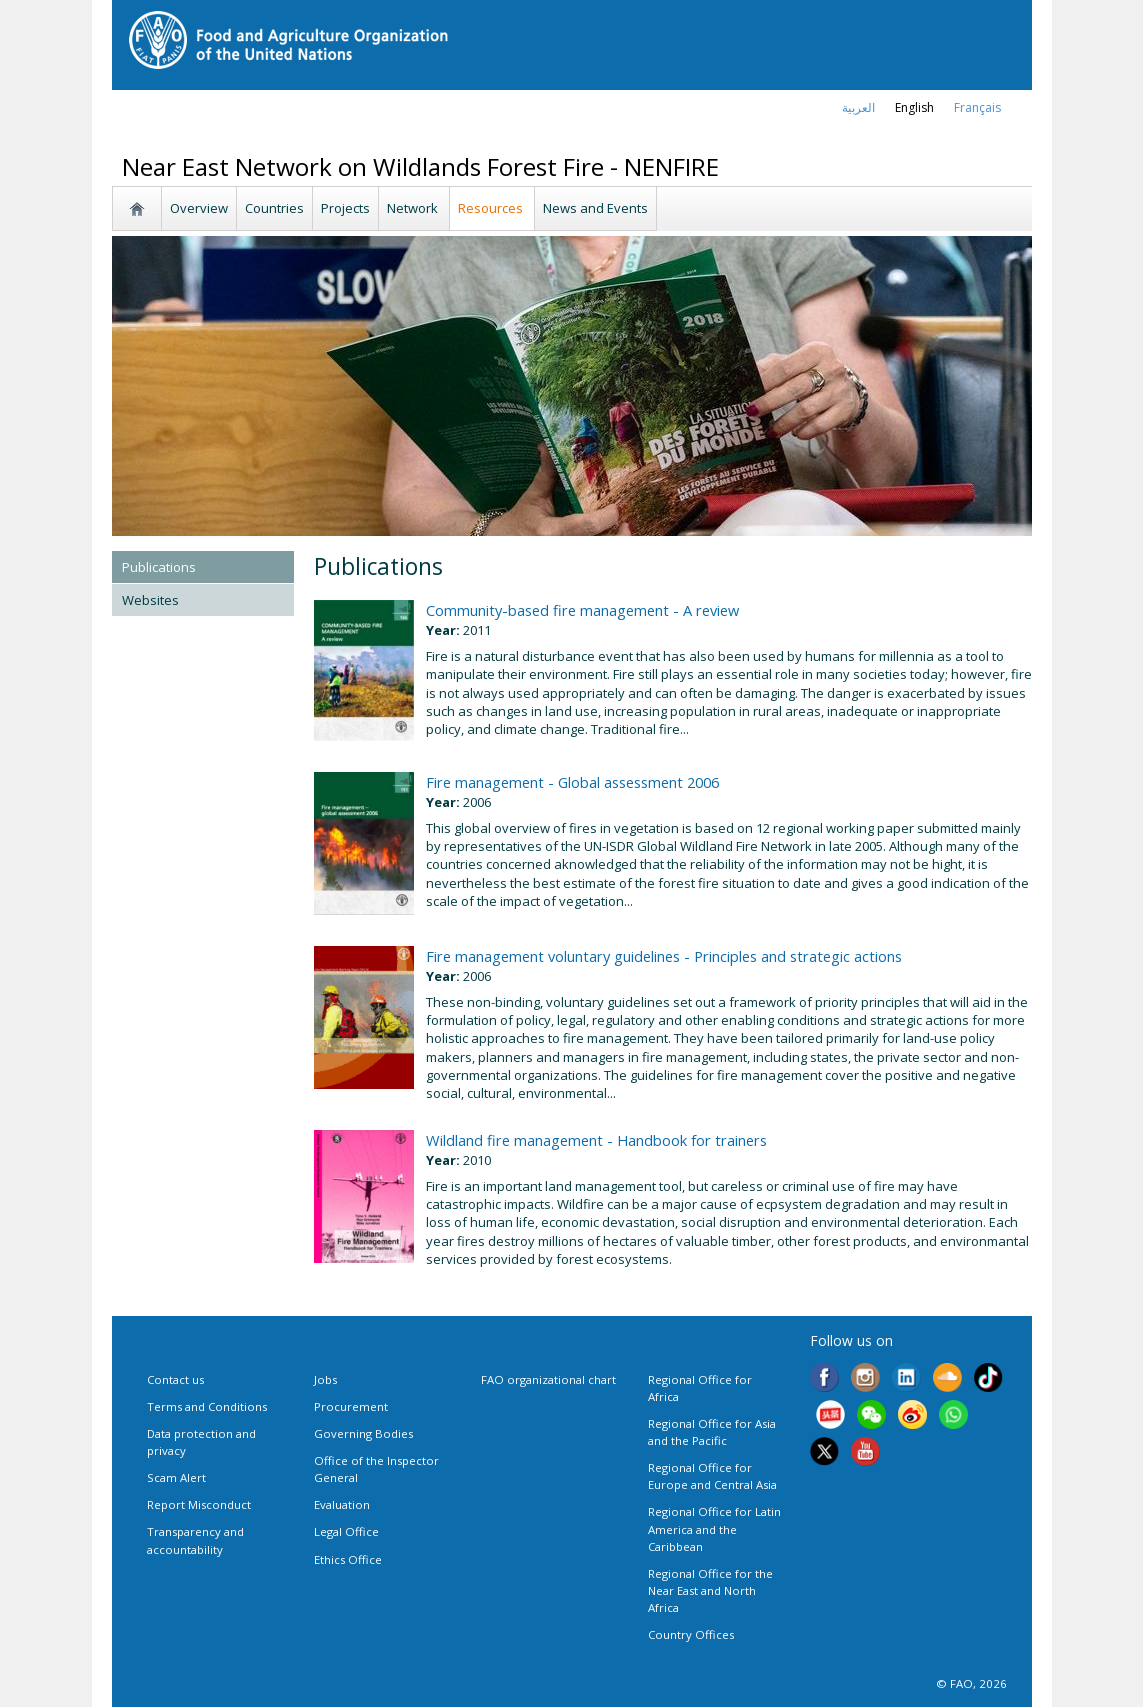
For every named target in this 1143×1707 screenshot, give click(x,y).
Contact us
○ ○ ○ ○
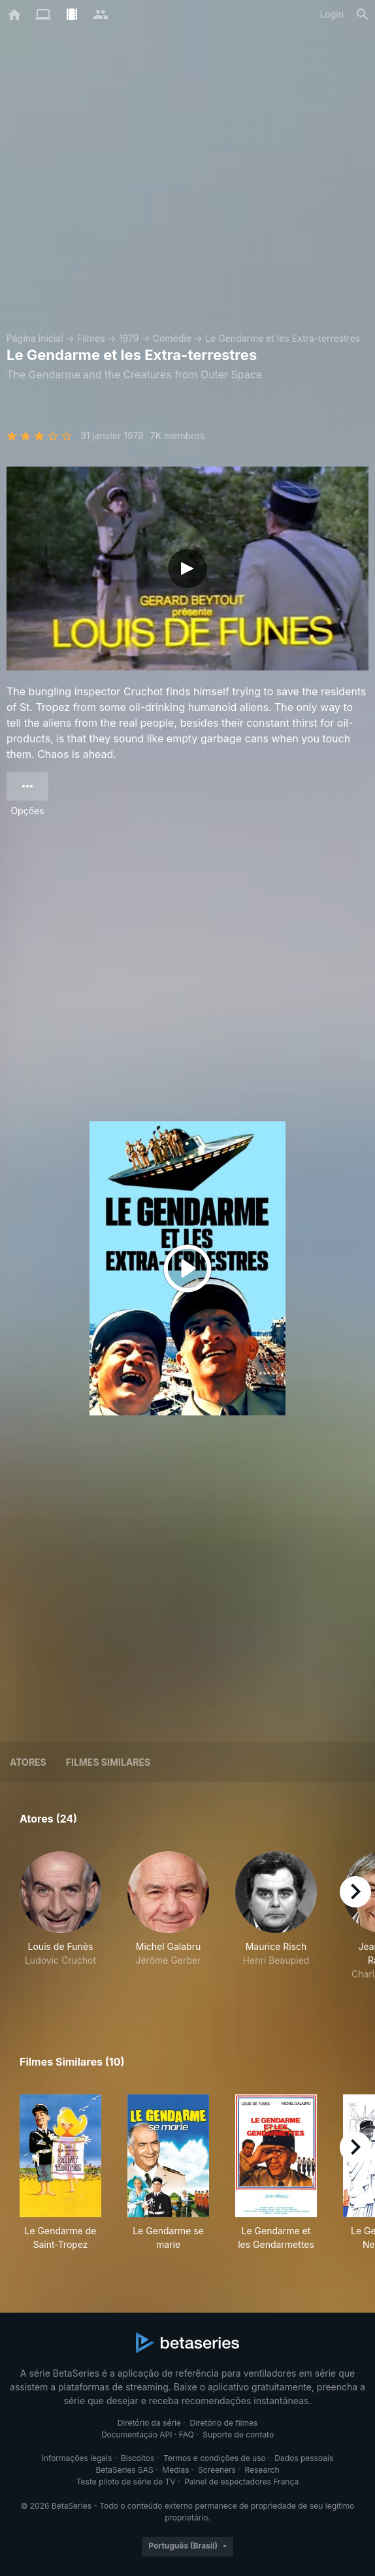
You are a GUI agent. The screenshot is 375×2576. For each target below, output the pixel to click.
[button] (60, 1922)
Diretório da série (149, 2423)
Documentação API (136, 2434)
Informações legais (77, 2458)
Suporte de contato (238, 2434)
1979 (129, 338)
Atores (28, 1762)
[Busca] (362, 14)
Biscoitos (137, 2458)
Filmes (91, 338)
○ ○ ○ ○
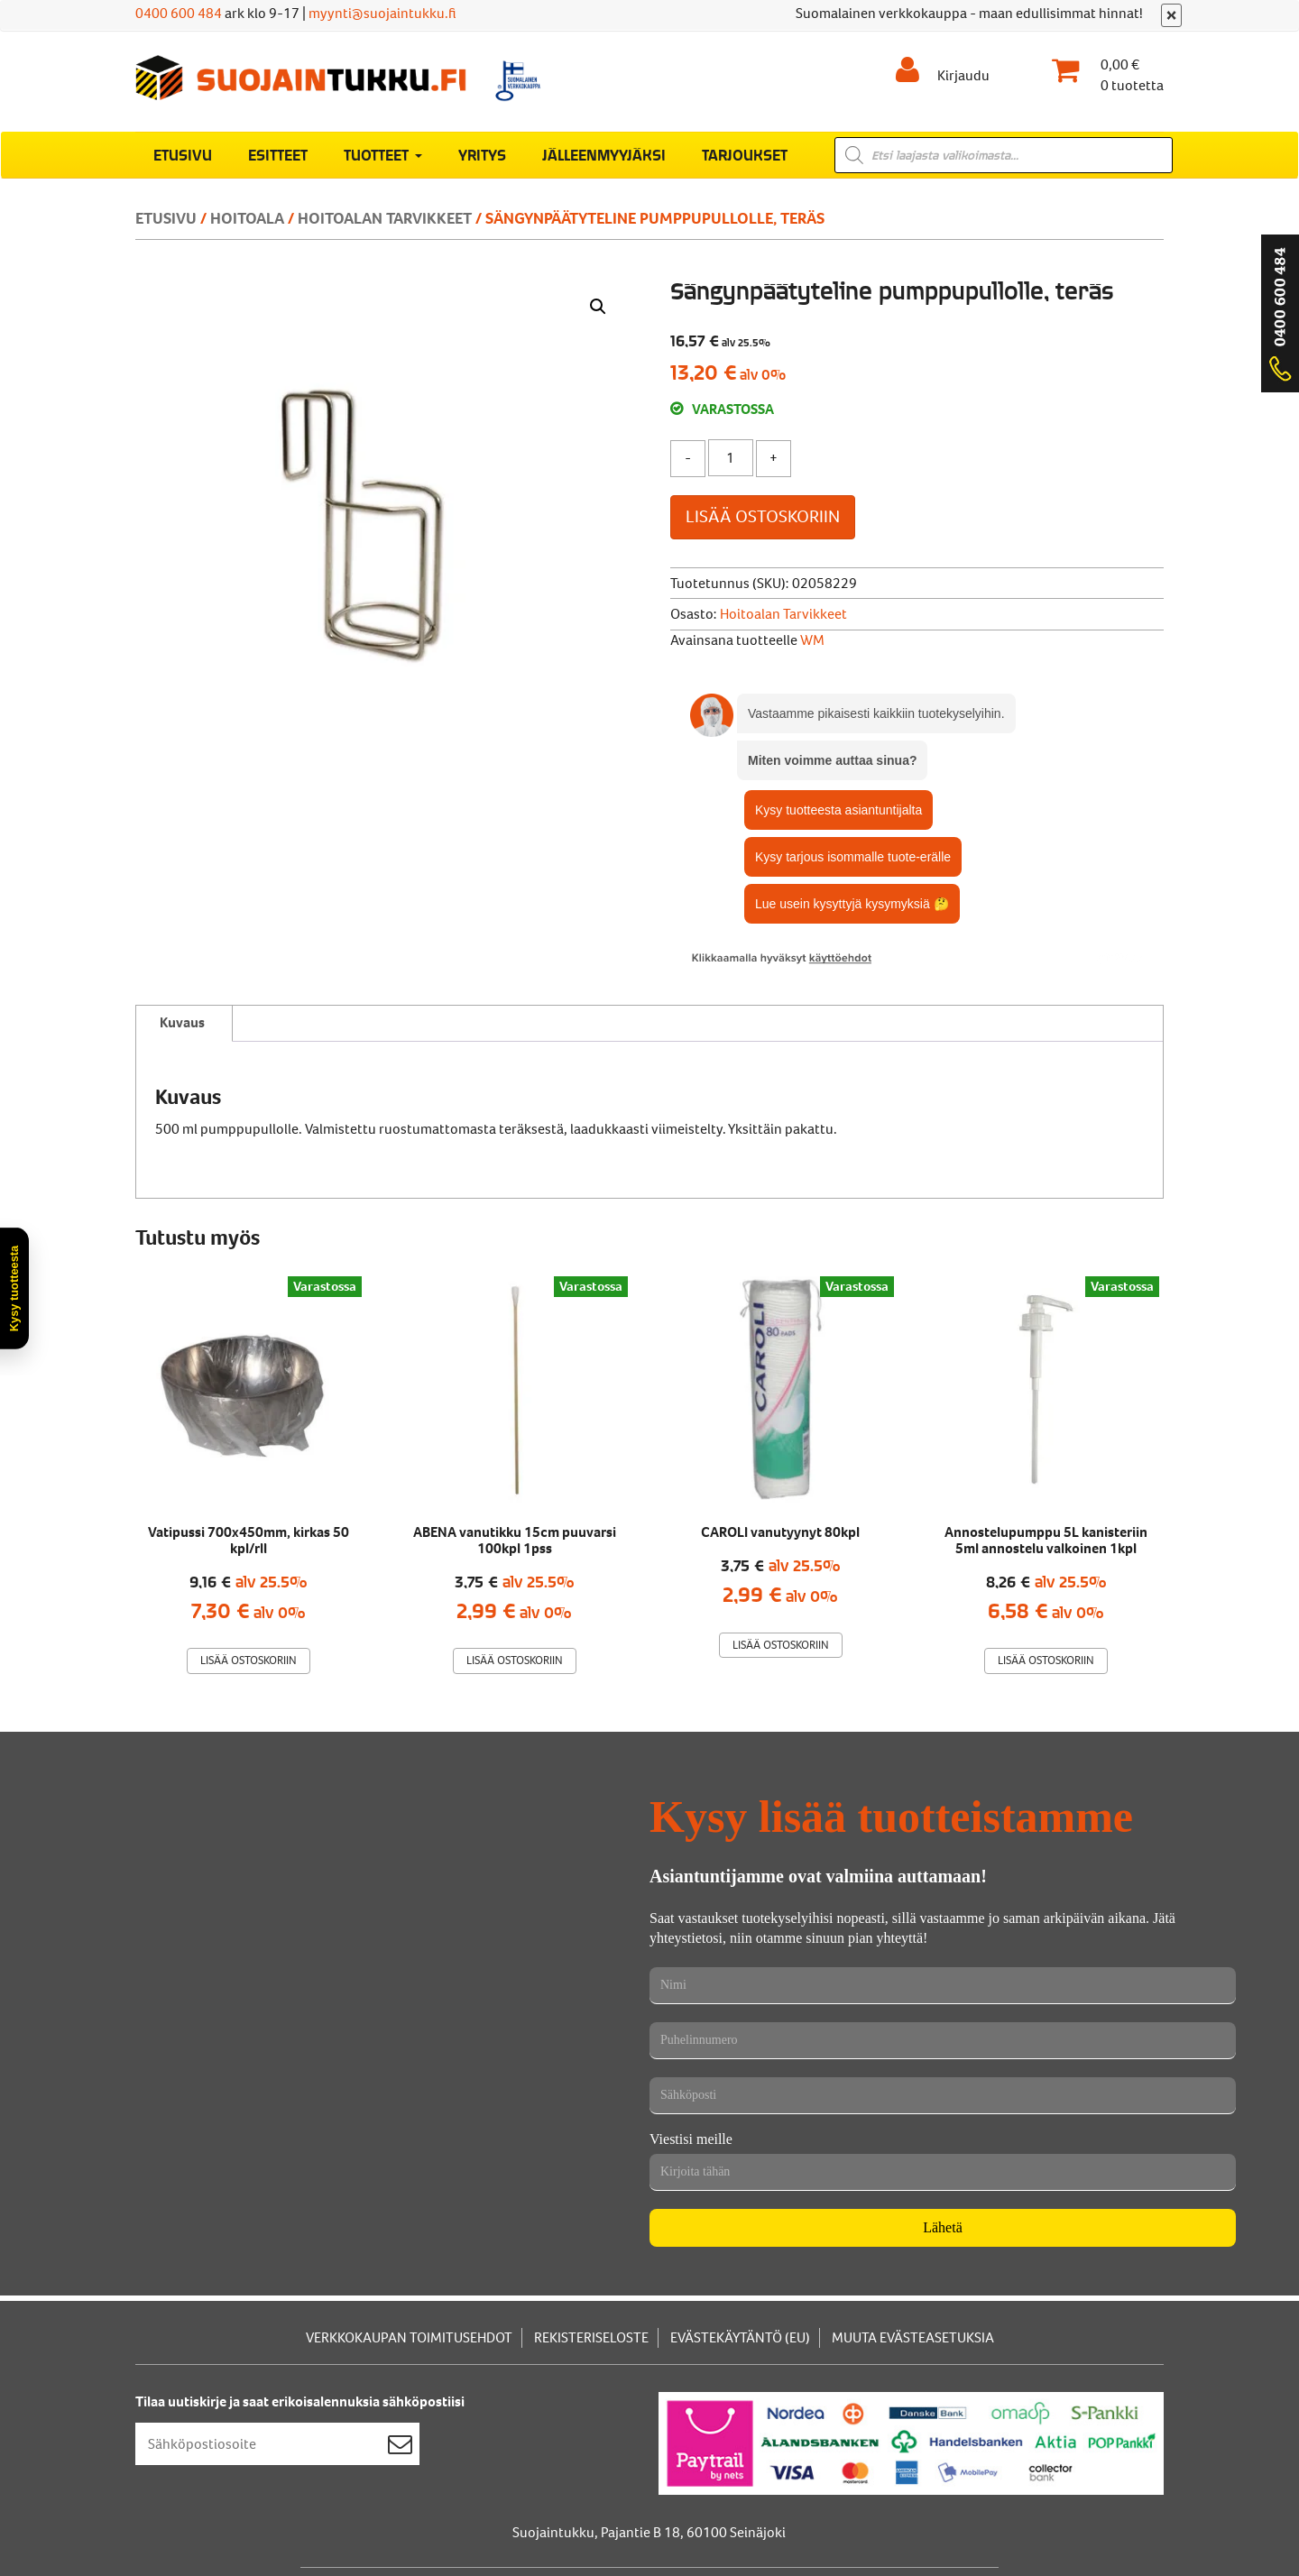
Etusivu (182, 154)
○ ○ ○ ○
| EJERCICIO BREVE |
Reescribe completas las líneas de los ítems, empezando por la que contiene "Informações legais (77, 2458)" y siguiendo hasta la que contiene "Biscoitos (137, 2458)", ambas incluidas, y escala las coordenadas de las respuestas multiplicando cada número por 0,65 y redondeando al entero más cercano, con las mitades hacia arriba. Entrega solo esas líneas.

| TAREA RESUELTA |
Informações legais (50, 1598)
Suporte de contato (155, 1582)
1979 (84, 220)
Atores (18, 1145)
[Busca] (235, 9)
Biscoitos (89, 1598)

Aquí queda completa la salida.